DOMAIN GENERALIZATION VIA PARETO OPTIMAL GRADIENT MATCHING
Rethinking Fish, Fishr and improve with new algorithm
摘要
评审与讨论
In the Domain Generalization problem, to better address the gradient conflict of different domains during gradient matching (e.g., Fishr), the paper proposes to employ the Pareto Optimality theory to find the optimal invariant updating direction. Instead of adopting the second-order computation, the paper uses meta-learning strategy for optimization. The experiments on domainbed shows its effectiveness.
优点
- The experiments of the proposed method achieve surprisingly good performance than previous methods.
缺点
- The paper is poorly written and hard to follow, especially in Sec. 4 where it is hard to understand the logic of method design.
- The Pareto optimality is employed only for the worst-case matching gradient, which is actually unnecessary. Maybe the combination of is suitable to apply Pareto optimality.
- Previous related methods that adopt Pareto Optimality [1,2], and training trajectory [3] should be discussed and compared.
- Why employ the trajectory matching and how it works is not clearly discussed.
[1] Chen, Yongqiang, et al. "Pareto invariant risk minimization: Towards mitigating the optimization dilemma in out-of-distribution generalization." arXiv preprint arXiv:2206.07766 (2022). [2] Ye, Mao, and Qiang Liu. "Pareto navigation gradient descent: a first-order algorithm for optimization in pareto set." Uncertainty in Artificial Intelligence. PMLR, 2022. [3] Zhang, Jian, et al. "Mvdg: A unified multi-view framework for domain generalization." European Conference on Computer Vision. Cham: Springer Nature Switzerland, 2022.
问题
See Weakness.
This paper propose POGM (Pareto Optimality Gradient Matching), a new domain generalization method. POGM builds upon Fish and Fishr and improves their gradient fluctuations and gradient magnitude elimination issues. The method leverages Pareto optimality to reduce computational complexity and employs meta-learning to avoid expensive Hessian approximations. The results on seven datasets from Domainbed demonstrated that POGM achieves slightly better performance than selected baselines. The approach is supported by theoretical analysis, including proofs of gradient invariant properties and optimal generalized risk bounds.
优点
- The paper builds upon Fish and Fishr, and learn a new update direction, which is named as invariant gradient hGIP-C to optimize the model parameters.
- The approach is supported by theoretical analysis, including proofs of gradient invariant properties and optimal generalized risk bounds.
- The authors use seven datasets form the Domainbed suit to demonstrate the effectiveness of the POGM.

____

Tasks to complete -
[1] Transcribe the part of the review text between "DOMAIN GENERALIZATION VIA" and "of method design.", inclusive.
[2] In the entries below, format the lines from the one holding "Focus the Episode" through the last line of the entries as a numbered list, leaving out blank lines.

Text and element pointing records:
____

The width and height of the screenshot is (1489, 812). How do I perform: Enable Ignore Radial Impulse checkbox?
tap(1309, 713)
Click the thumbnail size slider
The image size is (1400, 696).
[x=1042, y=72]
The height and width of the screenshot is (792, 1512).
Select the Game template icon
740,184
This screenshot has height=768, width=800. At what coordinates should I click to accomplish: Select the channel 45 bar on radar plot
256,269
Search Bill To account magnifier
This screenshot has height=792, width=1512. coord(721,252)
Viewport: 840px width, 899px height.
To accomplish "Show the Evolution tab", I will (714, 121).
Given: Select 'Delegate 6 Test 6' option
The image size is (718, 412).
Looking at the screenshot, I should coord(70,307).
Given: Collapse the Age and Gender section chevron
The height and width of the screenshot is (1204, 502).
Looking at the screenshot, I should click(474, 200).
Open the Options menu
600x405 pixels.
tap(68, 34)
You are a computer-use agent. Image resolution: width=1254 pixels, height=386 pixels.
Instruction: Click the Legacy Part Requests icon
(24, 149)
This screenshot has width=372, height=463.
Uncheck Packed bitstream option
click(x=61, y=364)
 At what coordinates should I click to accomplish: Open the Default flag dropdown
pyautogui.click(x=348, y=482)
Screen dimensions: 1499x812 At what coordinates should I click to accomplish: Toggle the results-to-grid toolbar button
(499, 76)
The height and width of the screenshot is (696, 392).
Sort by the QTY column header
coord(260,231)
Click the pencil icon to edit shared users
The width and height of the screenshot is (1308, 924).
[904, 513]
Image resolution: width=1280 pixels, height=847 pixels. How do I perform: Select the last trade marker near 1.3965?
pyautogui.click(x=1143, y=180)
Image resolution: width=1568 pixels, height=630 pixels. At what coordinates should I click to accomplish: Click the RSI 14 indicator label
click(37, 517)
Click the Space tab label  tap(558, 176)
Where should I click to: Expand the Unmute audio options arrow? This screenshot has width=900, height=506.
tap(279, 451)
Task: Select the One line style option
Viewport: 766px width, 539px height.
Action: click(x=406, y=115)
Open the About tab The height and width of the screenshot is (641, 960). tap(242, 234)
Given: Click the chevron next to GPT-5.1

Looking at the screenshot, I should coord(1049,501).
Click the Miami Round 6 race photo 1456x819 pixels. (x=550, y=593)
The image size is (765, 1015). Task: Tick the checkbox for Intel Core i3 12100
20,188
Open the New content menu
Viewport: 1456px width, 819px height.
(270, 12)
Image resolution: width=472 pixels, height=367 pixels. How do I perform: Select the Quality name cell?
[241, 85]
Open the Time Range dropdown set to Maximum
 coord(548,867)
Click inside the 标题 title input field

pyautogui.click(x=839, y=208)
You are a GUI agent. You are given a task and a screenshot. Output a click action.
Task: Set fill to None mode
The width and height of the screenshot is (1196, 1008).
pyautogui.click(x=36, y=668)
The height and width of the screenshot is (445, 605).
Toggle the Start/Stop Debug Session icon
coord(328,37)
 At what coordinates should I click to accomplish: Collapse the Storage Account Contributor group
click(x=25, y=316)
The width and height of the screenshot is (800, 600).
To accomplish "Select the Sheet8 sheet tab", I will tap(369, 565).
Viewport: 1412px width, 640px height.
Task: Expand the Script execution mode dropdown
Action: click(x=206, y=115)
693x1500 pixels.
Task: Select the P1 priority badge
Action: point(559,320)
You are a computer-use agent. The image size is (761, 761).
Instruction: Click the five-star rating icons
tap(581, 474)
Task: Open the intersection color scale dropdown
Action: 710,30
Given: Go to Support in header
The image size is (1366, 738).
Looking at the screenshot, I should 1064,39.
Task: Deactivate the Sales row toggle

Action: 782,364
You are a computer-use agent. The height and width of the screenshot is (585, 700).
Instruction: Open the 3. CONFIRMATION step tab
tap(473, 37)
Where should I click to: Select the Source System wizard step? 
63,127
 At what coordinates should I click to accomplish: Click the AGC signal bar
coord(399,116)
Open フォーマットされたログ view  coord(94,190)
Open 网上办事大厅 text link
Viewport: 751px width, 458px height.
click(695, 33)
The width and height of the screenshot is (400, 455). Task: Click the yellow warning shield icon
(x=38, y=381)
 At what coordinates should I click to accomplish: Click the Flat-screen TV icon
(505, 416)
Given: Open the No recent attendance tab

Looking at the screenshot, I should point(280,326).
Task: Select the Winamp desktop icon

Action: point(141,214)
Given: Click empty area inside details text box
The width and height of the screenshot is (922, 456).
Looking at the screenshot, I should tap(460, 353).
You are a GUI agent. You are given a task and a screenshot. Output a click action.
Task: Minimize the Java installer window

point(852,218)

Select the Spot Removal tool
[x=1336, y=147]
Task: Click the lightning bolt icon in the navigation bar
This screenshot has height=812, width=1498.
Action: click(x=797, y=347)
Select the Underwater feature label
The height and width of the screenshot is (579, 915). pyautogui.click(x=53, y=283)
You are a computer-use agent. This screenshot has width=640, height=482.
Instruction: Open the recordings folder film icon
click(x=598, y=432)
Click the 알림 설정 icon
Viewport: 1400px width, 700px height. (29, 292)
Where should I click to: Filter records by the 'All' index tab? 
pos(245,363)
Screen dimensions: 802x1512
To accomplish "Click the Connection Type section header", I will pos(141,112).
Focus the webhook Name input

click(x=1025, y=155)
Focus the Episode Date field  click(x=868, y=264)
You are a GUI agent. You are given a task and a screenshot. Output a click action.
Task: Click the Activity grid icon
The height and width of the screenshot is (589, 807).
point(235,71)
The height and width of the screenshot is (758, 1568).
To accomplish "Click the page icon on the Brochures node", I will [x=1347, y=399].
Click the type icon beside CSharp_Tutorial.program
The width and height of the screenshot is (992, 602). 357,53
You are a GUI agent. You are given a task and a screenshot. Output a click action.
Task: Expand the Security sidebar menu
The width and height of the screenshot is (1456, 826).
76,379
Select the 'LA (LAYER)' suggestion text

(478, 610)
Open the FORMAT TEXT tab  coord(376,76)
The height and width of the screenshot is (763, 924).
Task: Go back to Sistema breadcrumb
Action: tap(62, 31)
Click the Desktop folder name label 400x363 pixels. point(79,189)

____

The answers -
[1]
DOMAIN GENERALIZATION VIA PARETO OPTIMAL GRADIENT MATCHING
Rethinking Fish, Fishr and improve with new algorithm
摘要
评审与讨论
In the Domain Generalization problem, to better address the gradient conflict of different domains during gradient matching (e.g., Fishr), the paper proposes to employ the Pareto Optimality theory to find the optimal invariant updating direction. Instead of adopting the second-order computation, the paper uses meta-learning strategy for optimization. The experiments on domainbed shows its effectiveness.
优点
- The experiments of the proposed method achieve surprisingly good performance than previous methods.
缺点
- The paper is poorly written and hard to follow, especially in Sec. 4 where it is hard to understand the logic of method design.

[2]
1. Focus the Episode Date field  click(x=868, y=264)
2. You are a GUI agent. You are given a task and a screenshot. Output a click action.
3. Task: Click the Activity grid icon
4. The height and width of the screenshot is (589, 807).
5. point(235,71)
6. The height and width of the screenshot is (758, 1568).
7. To accomplish "Click the page icon on the Brochures node", I will [x=1347, y=399].
8. Click the type icon beside CSharp_Tutorial.program
9. The width and height of the screenshot is (992, 602). 357,53
10. You are a GUI agent. You are given a task and a screenshot. Output a click action.
11. Task: Expand the Security sidebar menu
12. The width and height of the screenshot is (1456, 826).
13. 76,379
14. Select the 'LA (LAYER)' suggestion text
15. (478, 610)
16. Open the FORMAT TEXT tab  coord(376,76)
17. The height and width of the screenshot is (763, 924).
18. Task: Go back to Sistema breadcrumb
19. Action: tap(62, 31)
20. Click the Desktop folder name label 400x363 pixels. point(79,189)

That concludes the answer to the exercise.